Элен вошла в гостиную, держа в руке сковородку, на которой все еще скворчал бекон, снятый с огня.
— Завтрак! — объявила она.
— Komme gleich, — раздалось из спальни, и секунду спустя Экки появился в дверях в рубашке с закатанными рукавами, с бритвой в руке и со светло-багровым лицом, покрытым мыльной пеной. — Сейчас заканчиваю, — сказал он по-английски и снова исчез.
Элен улыбнулась сама себе и села за стол. Любя его так, как она только могла, она находила неизъяснимое удовольствие в этой тесной и нескончаемой близости к нему — близости, к которой бедность волей-неволей принудила их. Почему людям нужны большие дома, отдельные комнаты, все эти личные тайники, которые богачи считают неотъемлемой частью жизни? Теперь она не могла этого понять. Фальшиво напевая песенку, Элен налила чай, положила себе бекона и затем принялась разбирать утреннюю почту. Элен Эмберли. Без обращения «миссис». Коммунистическая открытость и отсутствие ненужных церемоний. Она вскрыла конверт. Письмо было из Ньюкасла. Сможет ли она или Гизебрехт провести беседу о положении в Германии с молодыми товарищами? Ну, там будет видно. Мистеру Э. Гизебрехту. Из Швейцарии. Несомненно, этот ершистый почерк принадлежал Хольцману. Экки будет приятно.
— Что-то от Хольцмана, — сказала она, когда он вошел. — Интересно, что на этот раз.
Экки взял письмо и с методической уверенностью, которая была свойственна всем его движениям, вскрыл, затем положил его на стол рядом с тарелкой и стал нарезать бекон. Потом он сунул в рот кусок, снова взял письмо и, медленно жуя, начал читать. Его лицо приобрело внимательно-серьезное выражение; он все на свете делал тщательно и с полной отдачей. Закончив, он снова вернулся к первой странице и стал перечитывать письмо целиком.
Нетерпение наконец охватило Элен.
— Что-нибудь интересное? — спросила она.

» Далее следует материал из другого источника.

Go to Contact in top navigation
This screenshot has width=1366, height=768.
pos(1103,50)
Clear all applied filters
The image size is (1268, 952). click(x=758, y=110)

Хольцман был самым информированным из всех изгнанных журналистов; у него всегда имелось, что рассказать. — Что он там пишет?
Экки ответил не сразу, молча читая еще несколько секунд, затем свернул письмо и убрал его к себе в карман.
— Мах в Базеле, — наконец ответил он, глядя на нее.
— Мах? — повторила она. — Тот самый Людвиг Мах?
За последние несколько месяцев имя этого самого энергичною и бесстрашного из всех немецких товарищей, занятых в распространении коммунистической пропаганды и запрещенных известий тотчас же стало для Элен знакомым и почти фантастическим, как имя какого — нибудь литературного или мифологического героя. То, что Людвиг Мах мог оказаться в Базеле, казалось также невероятным, как и то, что там мог быть Одиссей, Один или Алый Цветок.
— Людвиг Мах из Штутгарта? — словно не веря переспросила она.
Экки кивнул.
— Мне нужно поехать и повидать его. Завтра.
Произнесенные медленно, с пафосом и немецким акцентом, слова имели странное свойство абсолютной безапелляционности. Даже самые случайные его реплики по-английски всегда звучали так, будто он говорил слова клятвы.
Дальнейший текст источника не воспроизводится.